===== Dataset records
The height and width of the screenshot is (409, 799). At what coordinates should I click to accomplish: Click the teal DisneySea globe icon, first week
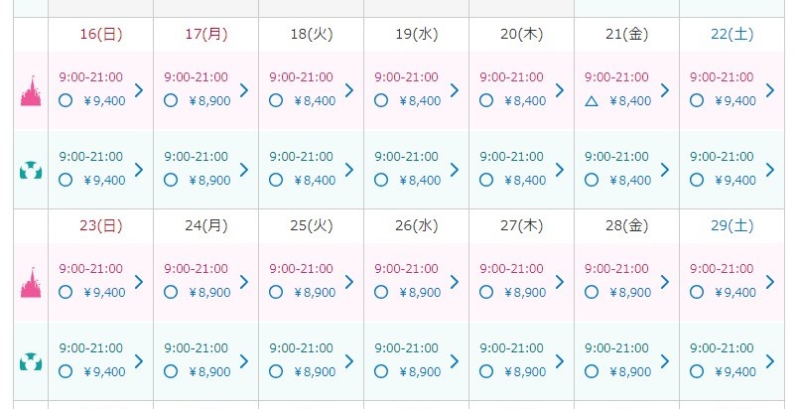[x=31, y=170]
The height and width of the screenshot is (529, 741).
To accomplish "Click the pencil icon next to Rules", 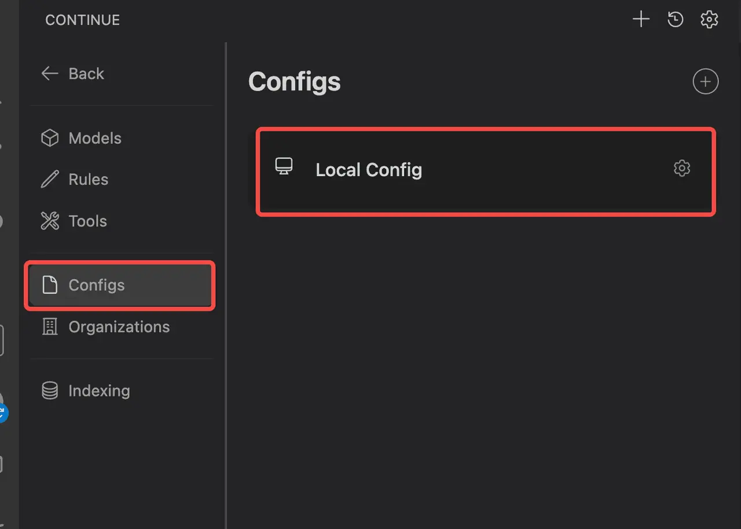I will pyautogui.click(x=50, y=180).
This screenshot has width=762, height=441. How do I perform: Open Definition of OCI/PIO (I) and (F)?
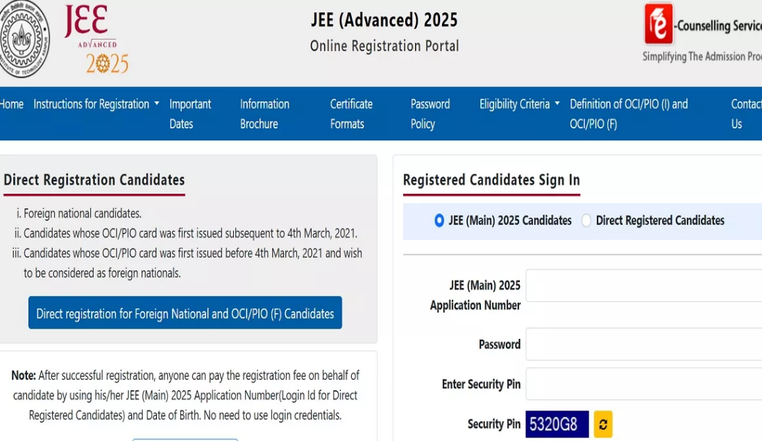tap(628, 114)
==========
===== Dataset records
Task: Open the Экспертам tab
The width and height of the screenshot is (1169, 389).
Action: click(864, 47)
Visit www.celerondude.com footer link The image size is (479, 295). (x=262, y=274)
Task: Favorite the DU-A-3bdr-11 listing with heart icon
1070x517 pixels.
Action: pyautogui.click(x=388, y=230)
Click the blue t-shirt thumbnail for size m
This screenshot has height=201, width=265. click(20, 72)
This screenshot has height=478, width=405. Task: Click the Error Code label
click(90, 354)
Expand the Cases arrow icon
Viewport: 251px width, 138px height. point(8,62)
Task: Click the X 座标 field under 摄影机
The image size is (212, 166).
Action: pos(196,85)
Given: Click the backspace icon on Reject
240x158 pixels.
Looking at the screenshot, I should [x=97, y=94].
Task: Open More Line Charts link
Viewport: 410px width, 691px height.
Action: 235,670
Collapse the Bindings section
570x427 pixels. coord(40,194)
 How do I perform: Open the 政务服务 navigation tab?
==========
===== Dataset records
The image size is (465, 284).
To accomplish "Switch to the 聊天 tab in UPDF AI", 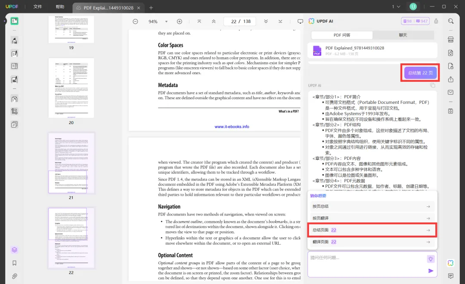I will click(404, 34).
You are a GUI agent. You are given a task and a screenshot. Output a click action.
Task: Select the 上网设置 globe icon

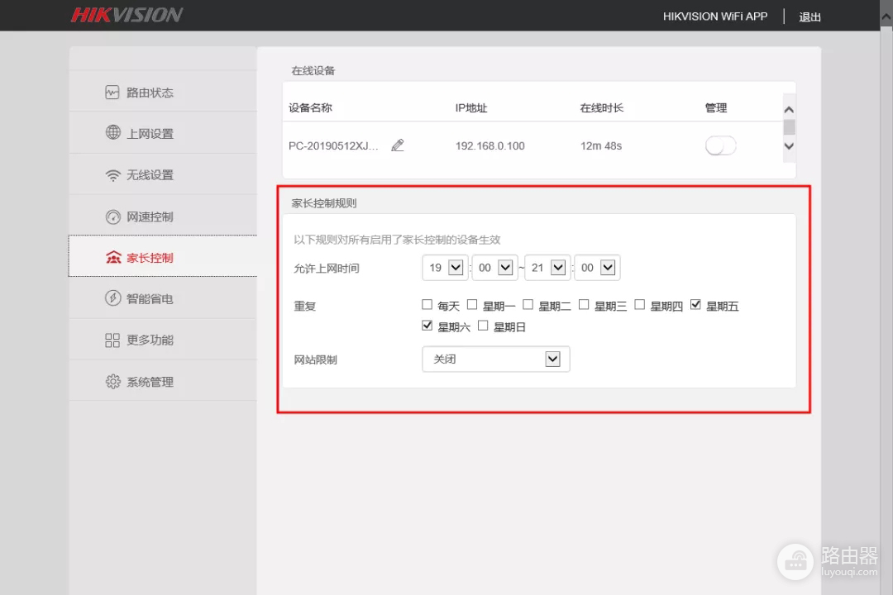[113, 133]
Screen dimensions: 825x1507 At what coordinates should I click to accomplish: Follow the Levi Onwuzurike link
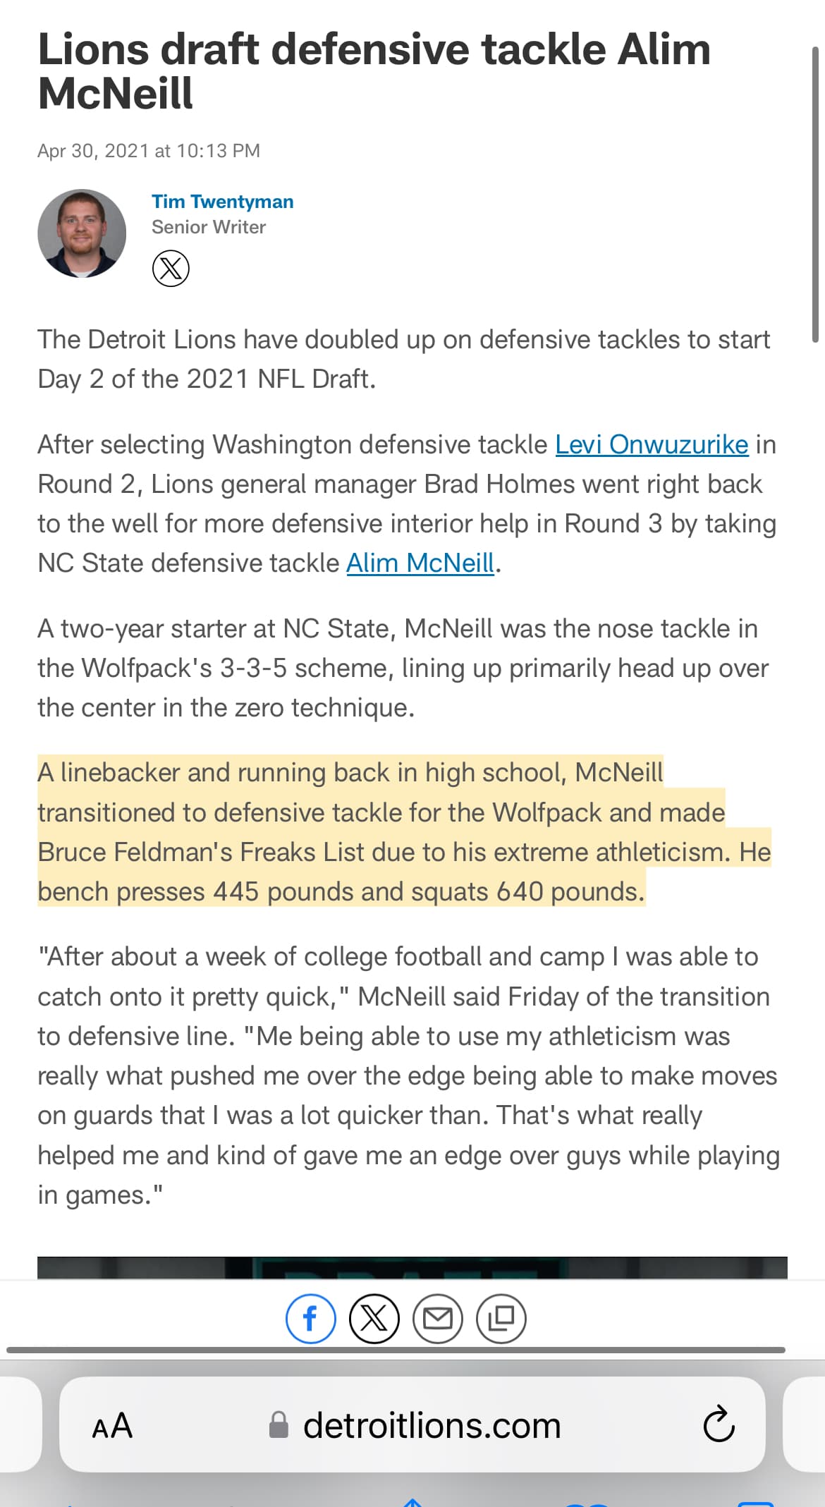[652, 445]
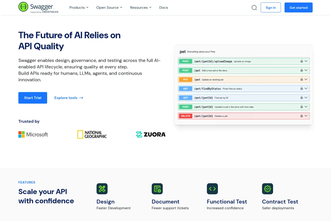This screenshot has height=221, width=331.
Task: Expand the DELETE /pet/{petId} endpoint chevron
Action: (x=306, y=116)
==========
> Goal of the exercise:
Your answer must be the lines above from the one containing "The image size is (212, 166)." to the one containing "How do I perform: Open the", both included, restated word for word.

> Result of this task:
The image size is (212, 166).
Action: pos(196,85)
Given: Click the backspace icon on Reject
240x158 pixels.
Looking at the screenshot, I should [x=97, y=94].
Task: Open More Line Charts link
Viewport: 410px width, 691px height.
Action: 235,670
Collapse the Bindings section
570x427 pixels. coord(40,194)
 How do I perform: Open the 政务服务 navigation tab?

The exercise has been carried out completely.